Portfolio Manager

Jonathan Allen serves as the firm’s lead portfolio manager, leveraging his extensive experience in both value and growth investing. With a career that spans across top money management firms, Jonathan has been a trader and a assistant portfolio manager before founding his own firm. His deep expertise in navigating complex financial markets has shaped his mastery in areas such as risk management, portfolio rebalancing, return optimization, and the development of tailored investment strategies. With a sharp focus on comprehensive research and analysis, Jonathan’s disciplined and well-rounded approach has consistently delivered exceptional results for clients, making him a standout in managing diverse portfolios.

Education

  • Undergraduate: University of Tennessee, Knoxville
    Concentration: Supply Chain Management/Logistics

  • Graduate: University of Tennessee, Chattanooga
    MBA in Finance

Certifications:

  • Series 7

  • Series 66

  • SIE

Professional Experience:

  • E*Trade

  • Healy Wealth Management of Atlanta

  • Investment Counsel Company of Nevada

  • Raymond James

What can we provide you that most money managers can’t or wont?

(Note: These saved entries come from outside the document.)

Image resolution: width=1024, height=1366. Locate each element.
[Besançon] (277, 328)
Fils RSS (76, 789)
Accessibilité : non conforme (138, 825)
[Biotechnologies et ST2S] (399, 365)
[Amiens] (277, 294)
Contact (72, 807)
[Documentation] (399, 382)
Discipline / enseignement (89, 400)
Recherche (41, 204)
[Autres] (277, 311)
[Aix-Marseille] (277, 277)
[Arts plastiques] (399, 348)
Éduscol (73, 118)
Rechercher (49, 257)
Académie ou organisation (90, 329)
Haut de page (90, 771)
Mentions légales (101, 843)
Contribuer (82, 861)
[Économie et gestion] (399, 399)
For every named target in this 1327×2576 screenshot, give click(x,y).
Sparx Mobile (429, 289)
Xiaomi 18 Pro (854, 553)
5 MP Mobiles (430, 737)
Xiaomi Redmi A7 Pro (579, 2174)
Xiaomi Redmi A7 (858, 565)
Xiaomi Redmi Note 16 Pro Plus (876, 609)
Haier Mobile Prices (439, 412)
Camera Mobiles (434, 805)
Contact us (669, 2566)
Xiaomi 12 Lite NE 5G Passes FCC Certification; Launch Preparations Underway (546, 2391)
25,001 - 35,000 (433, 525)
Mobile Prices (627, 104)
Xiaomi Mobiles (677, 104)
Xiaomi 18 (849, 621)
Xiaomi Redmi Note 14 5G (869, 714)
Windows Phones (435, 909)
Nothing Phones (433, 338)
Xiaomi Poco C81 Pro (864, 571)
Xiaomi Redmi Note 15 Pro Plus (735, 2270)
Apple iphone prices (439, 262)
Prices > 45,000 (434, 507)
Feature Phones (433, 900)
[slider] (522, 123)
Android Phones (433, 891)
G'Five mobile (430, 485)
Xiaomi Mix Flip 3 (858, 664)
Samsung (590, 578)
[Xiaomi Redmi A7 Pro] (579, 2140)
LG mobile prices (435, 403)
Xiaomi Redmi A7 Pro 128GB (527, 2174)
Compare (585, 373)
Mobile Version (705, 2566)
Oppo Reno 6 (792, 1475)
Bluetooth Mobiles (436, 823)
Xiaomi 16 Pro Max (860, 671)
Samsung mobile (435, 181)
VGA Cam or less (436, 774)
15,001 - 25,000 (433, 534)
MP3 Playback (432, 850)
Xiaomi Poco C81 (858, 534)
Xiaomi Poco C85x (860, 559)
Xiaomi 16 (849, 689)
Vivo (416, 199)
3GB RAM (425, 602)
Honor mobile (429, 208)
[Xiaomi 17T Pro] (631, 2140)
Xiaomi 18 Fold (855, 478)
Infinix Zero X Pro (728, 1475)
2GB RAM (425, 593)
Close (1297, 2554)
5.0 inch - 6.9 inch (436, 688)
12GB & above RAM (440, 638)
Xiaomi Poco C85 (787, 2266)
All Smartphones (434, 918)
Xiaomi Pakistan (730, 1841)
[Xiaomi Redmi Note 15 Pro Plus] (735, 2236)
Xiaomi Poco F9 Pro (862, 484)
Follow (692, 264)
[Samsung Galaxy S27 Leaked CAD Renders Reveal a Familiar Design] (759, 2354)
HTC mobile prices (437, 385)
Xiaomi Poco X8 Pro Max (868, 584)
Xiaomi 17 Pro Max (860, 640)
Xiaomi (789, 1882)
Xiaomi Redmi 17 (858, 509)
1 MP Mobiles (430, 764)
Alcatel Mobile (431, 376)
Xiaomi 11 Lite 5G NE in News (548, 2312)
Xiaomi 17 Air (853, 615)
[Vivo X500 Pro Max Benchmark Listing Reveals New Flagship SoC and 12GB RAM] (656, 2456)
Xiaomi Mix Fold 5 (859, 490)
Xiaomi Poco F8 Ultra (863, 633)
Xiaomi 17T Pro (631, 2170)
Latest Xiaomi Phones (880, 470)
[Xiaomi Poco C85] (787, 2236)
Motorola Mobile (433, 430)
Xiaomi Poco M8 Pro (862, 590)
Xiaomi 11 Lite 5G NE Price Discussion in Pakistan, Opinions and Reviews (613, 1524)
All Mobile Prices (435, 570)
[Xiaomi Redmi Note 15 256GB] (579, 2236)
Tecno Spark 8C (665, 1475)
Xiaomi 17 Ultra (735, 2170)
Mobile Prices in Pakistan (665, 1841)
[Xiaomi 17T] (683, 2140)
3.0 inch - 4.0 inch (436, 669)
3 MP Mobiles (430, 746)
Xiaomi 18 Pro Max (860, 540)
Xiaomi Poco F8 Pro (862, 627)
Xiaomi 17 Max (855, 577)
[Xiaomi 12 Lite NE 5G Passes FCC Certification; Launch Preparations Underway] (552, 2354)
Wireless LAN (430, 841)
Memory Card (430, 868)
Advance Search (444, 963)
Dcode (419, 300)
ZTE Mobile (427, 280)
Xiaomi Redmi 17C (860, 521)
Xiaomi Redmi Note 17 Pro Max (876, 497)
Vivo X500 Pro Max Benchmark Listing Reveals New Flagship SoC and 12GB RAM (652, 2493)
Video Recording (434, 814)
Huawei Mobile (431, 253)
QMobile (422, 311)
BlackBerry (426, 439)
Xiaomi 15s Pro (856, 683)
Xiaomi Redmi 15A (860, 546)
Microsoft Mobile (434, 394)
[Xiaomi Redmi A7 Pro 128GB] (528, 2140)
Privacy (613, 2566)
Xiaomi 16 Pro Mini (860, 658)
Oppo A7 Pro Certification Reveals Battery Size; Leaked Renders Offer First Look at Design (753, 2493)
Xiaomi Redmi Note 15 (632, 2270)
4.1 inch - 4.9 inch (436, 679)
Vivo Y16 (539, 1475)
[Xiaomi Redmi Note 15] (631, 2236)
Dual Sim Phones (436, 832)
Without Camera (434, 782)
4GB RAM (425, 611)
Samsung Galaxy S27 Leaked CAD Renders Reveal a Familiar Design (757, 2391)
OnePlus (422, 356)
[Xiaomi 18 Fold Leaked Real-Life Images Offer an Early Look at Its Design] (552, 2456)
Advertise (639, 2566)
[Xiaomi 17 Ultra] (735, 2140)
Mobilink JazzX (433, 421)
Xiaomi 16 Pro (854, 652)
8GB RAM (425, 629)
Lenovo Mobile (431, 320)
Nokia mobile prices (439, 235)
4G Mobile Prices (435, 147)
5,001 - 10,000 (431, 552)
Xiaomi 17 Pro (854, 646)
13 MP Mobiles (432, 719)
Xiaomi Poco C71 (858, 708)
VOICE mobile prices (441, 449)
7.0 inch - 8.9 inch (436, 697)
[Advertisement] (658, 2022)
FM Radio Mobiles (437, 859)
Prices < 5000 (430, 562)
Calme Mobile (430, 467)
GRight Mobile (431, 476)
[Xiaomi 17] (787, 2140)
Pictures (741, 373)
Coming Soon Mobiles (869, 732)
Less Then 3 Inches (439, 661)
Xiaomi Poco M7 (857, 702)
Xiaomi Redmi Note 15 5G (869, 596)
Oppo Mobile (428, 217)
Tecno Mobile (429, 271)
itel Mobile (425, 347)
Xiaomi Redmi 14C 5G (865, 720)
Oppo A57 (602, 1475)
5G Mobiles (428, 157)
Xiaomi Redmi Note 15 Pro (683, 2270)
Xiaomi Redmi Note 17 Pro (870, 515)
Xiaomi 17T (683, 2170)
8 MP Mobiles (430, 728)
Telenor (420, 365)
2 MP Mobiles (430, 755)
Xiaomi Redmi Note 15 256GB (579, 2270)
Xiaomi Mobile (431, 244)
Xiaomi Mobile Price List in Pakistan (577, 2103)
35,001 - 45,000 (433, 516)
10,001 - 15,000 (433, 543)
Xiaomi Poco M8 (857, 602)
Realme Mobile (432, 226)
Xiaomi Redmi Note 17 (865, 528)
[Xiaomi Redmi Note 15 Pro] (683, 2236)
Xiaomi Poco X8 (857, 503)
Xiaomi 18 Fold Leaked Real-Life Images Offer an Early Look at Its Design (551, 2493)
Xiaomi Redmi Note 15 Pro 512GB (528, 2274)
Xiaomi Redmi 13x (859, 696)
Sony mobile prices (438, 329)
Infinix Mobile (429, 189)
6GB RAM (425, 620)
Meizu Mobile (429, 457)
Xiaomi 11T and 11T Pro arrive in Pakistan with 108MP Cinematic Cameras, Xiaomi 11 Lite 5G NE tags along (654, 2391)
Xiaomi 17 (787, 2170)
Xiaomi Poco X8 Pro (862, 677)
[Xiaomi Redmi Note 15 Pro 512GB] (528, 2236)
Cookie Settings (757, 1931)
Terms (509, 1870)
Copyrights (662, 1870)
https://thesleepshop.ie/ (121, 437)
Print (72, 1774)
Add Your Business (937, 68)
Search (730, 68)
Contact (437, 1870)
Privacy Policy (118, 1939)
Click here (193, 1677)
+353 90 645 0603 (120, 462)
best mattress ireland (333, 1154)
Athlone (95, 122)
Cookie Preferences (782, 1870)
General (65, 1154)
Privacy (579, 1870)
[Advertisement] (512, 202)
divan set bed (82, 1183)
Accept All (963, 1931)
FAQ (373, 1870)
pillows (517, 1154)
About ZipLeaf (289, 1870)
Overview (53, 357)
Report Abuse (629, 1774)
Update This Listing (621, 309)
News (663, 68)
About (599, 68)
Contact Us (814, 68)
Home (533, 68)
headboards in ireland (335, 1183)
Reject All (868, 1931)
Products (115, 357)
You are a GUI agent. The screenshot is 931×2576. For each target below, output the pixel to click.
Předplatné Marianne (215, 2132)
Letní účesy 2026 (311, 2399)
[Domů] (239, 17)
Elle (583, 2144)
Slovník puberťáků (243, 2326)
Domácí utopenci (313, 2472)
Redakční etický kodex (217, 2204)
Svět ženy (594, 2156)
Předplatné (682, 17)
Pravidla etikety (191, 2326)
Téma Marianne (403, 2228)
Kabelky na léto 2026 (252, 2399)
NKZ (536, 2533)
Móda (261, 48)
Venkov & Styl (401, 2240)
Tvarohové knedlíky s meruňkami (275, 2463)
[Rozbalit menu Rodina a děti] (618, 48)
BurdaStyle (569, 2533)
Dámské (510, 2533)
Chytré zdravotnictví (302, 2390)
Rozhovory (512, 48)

Superior Service: As a small firm, we pride ourselves on our ability to adapt quickly and provide personalized attention. When you reach out to us, you’ll speak directly with the owner, Jonathan Allen—no middlemen, no delays. Unlike large banks or big investment firms where you may never connect with a decision-maker, we ensure you get the answers you need right when you need them, day or night.

Fiduciary Approach: We are a firm who prioritizes your best interests. Many firms out there promote heavy commission-driven products, but that’s not how we operate. We follow a fiduciary approach, meaning we are legally and ethically bound to act in your best interest—always. Our commitment is to you, our client, ensuring your financial goals come first.

Investment Policy Statement: We take a hands-on approach to managing your portfolio. Unlike many financial advisors, who may not fully understand the details of what’s in their clients' portfolios, we know exactly what’s inside yours. We follow a carefully crafted Investment Policy Statement (IPS), which we’ll develop together to ensure that your investment strategy aligns with your goals and risk tolerance. This clear, disciplined approach guides how we invest your money in the markets, so you can feel confident about every decision.

Diverse Experience of Portfolio Manager: Our portfolio manager brings a wealth of experience and knowledge from working at various firms, each offering unique insights into how money can be managed. He’s carefully selected the best strategies and lessons learned from each, blending them into your portfolio and your overall experience as a client. While each firm had its strengths and weaknesses, his goal is to focus on the positives, ensuring you receive the best of what he's learned throughout his career.

Constant Measurement: The firm's portfolio manager continuously evaluates the performance of his portfolios by comparing them to relevant benchmarks, focusing on both risk and return. He leverages key metrics such as Alpha, total return, Sharpe ratio, standard deviation, max drawdowns and correlation to assess how well the portfolio is performing. Additionally, he uses client experience surveys to gather feedback and ensure that the client experience aligns with their expectations. These comprehensive tools help him stay on track and continuously improve his strategy, ensuring he is delivering the best possible results.

We are Tax Conscious: At our firm, we understand that investment returns are only part of the equation—what truly matters is what you keep after taxes. That’s why we take a proactive, tax-conscious approach to investing and trading, structuring portfolios in a way that seeks to minimize tax liabilities while maximizing long-term wealth accumulation. For taxable accounts, we strategically manage capital gains by employing techniques such as tax-loss harvesting, holding investments for more than a year to benefit from lower capital gains rates, and minimizing unnecessary turnover to reduce taxable events. When rebalancing or adjusting portfolios, we carefully consider the tax implications of each trade to avoid unnecessary burdens.